* What is needed
Write out, exactly and in full, the records given below, but not their pictures.

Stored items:
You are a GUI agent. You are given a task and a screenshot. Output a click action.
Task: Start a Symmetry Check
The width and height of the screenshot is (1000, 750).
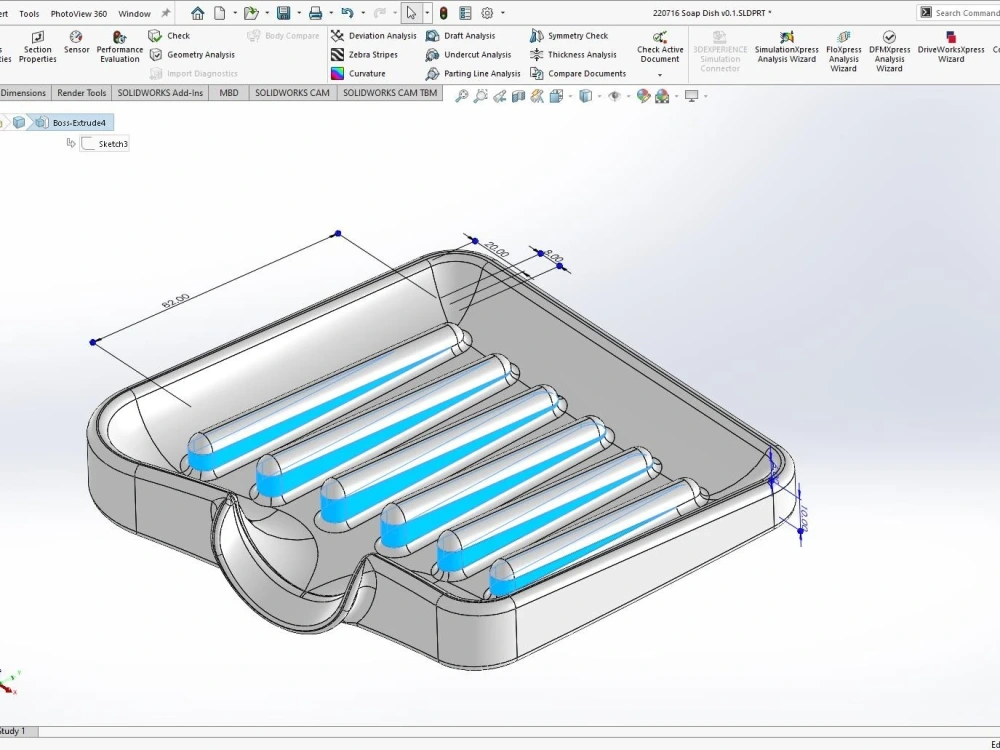(577, 35)
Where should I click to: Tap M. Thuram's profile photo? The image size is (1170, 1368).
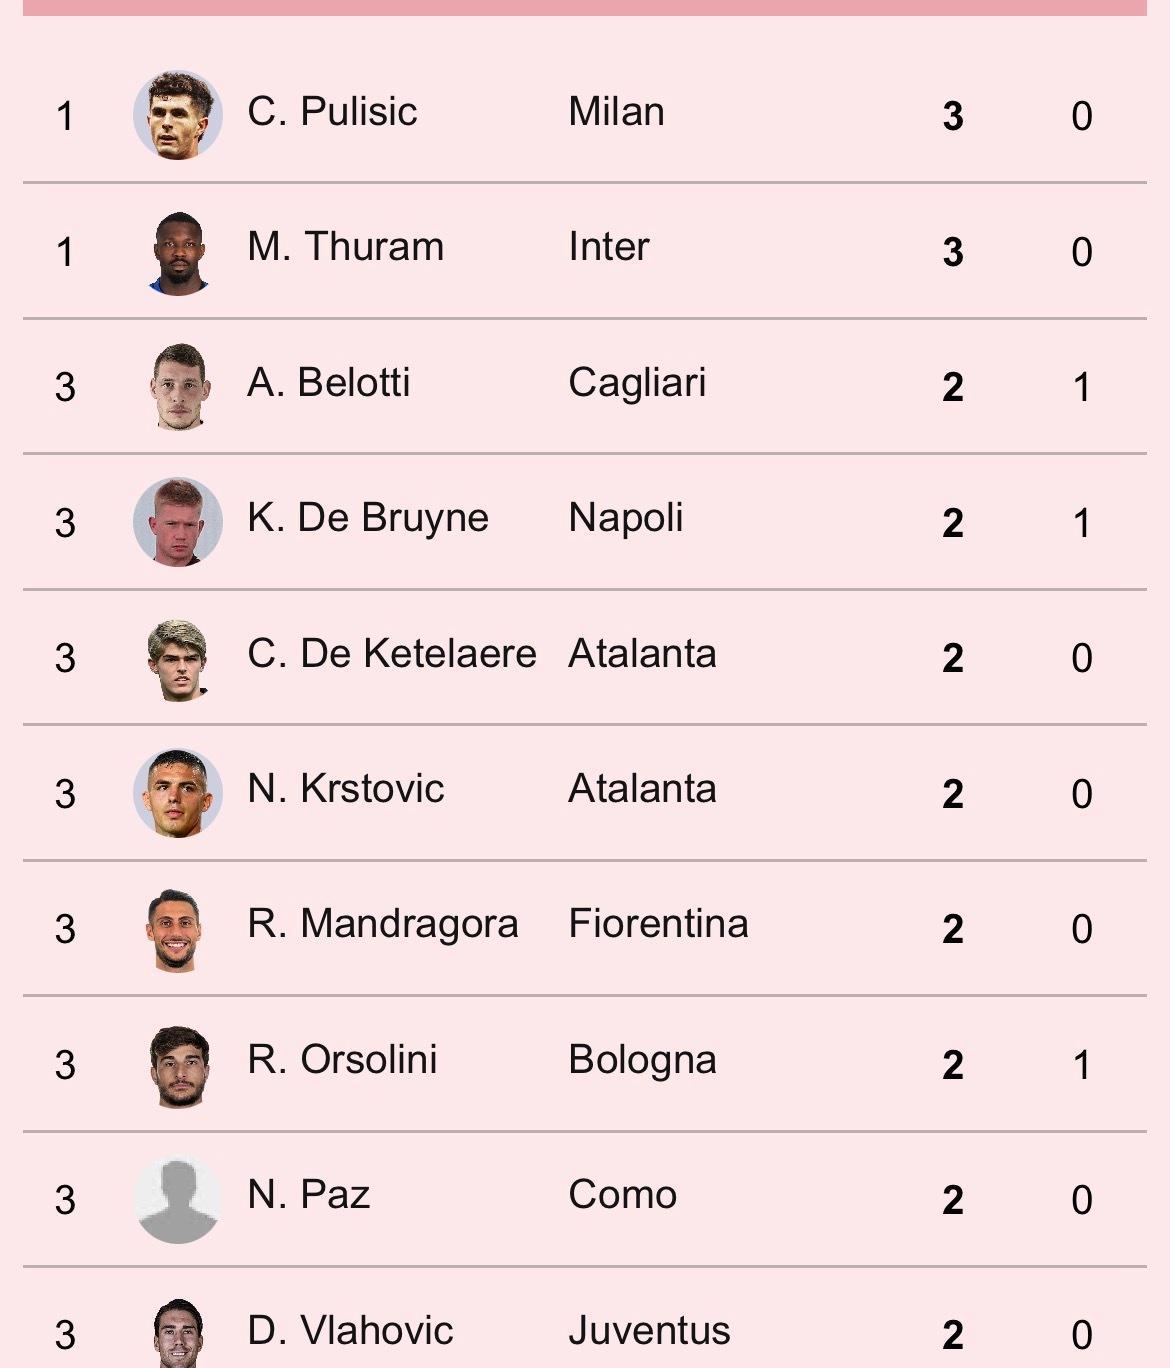pyautogui.click(x=178, y=251)
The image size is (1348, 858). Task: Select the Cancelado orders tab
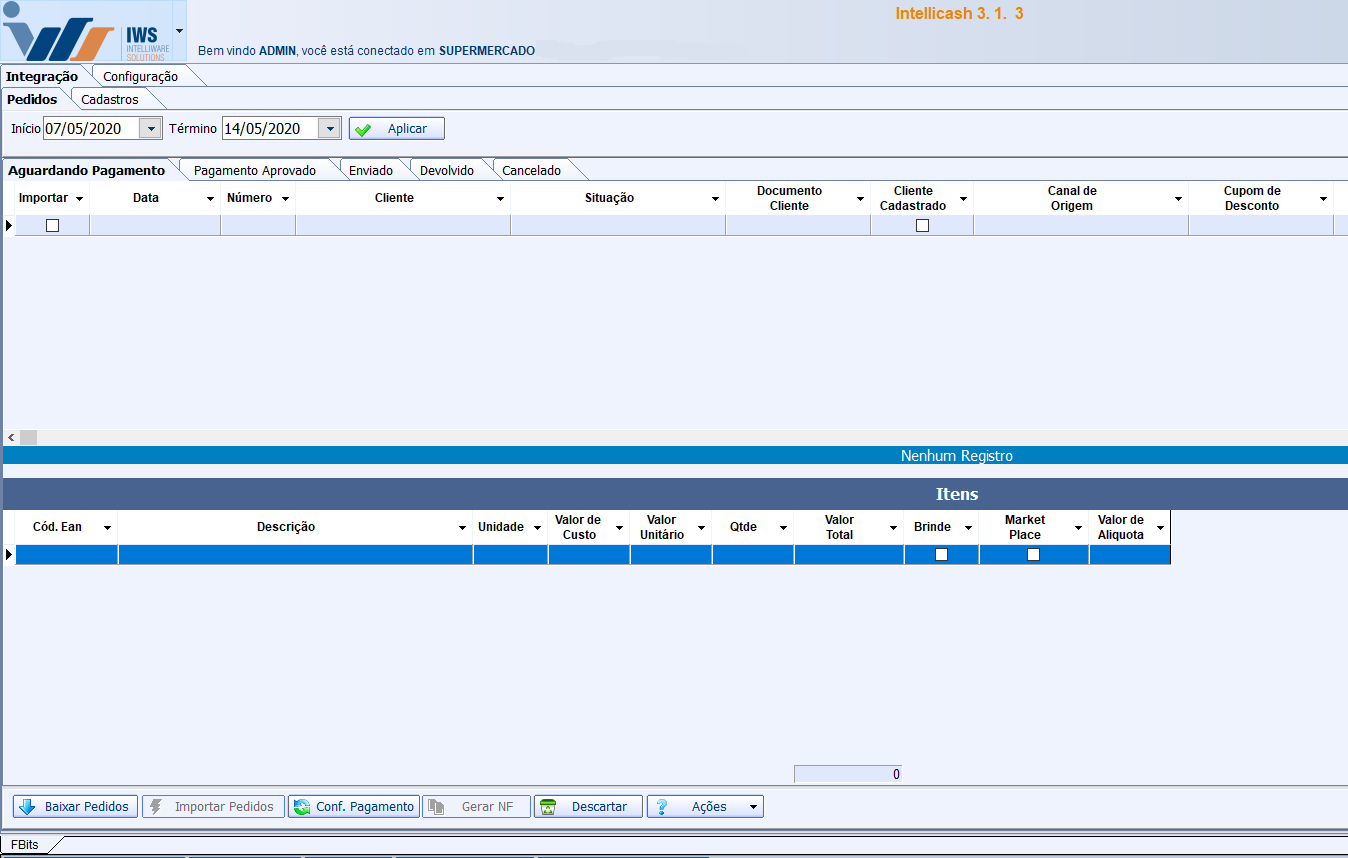(x=531, y=171)
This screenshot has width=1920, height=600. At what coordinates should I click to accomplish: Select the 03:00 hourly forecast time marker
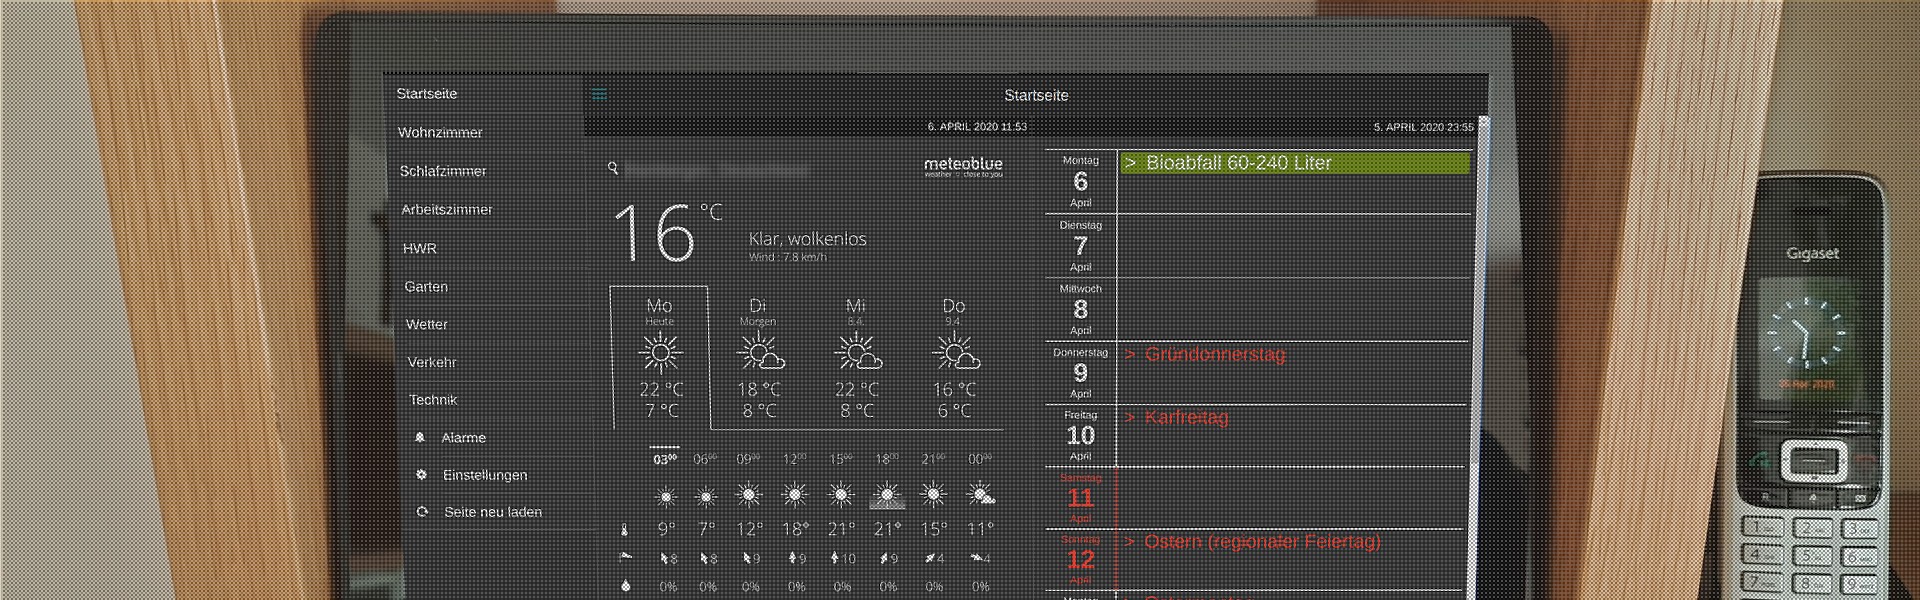pyautogui.click(x=665, y=459)
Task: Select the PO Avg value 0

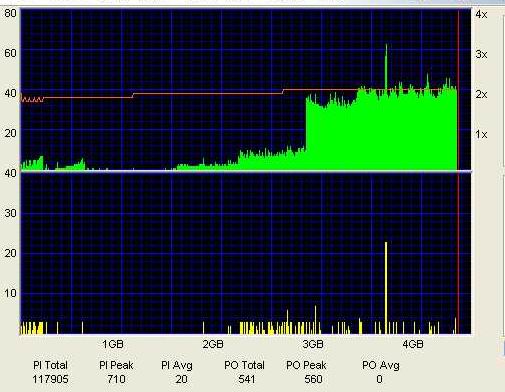Action: (379, 379)
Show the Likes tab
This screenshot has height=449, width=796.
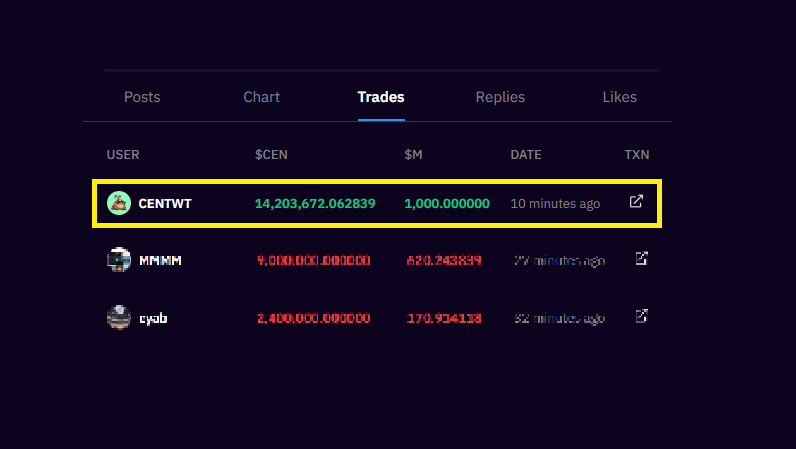(619, 97)
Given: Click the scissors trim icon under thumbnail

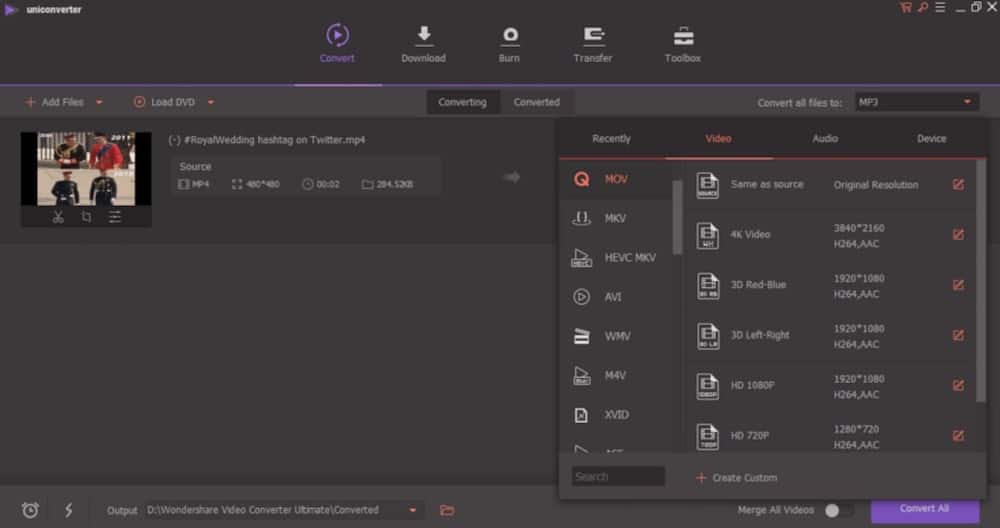Looking at the screenshot, I should coord(58,216).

* Solution to the exercise
You are a GUI agent. You are given a task and a screenshot. Output a click action.
Task: Start a Symmetry Check
The width and height of the screenshot is (1000, 750).
(577, 35)
Where should I click to: Tap M. Thuram's profile photo? The image size is (1170, 1368).
pyautogui.click(x=178, y=251)
The image size is (1348, 858). Task: Select the Cancelado orders tab
(x=531, y=171)
This screenshot has width=1920, height=600. At what coordinates should I click to accomplish: Select the 03:00 hourly forecast time marker
pyautogui.click(x=665, y=459)
Task: Select the PO Avg value 0

Action: (379, 379)
Show the Likes tab
This screenshot has height=449, width=796.
(619, 97)
Given: Click the scissors trim icon under thumbnail

Looking at the screenshot, I should coord(58,216).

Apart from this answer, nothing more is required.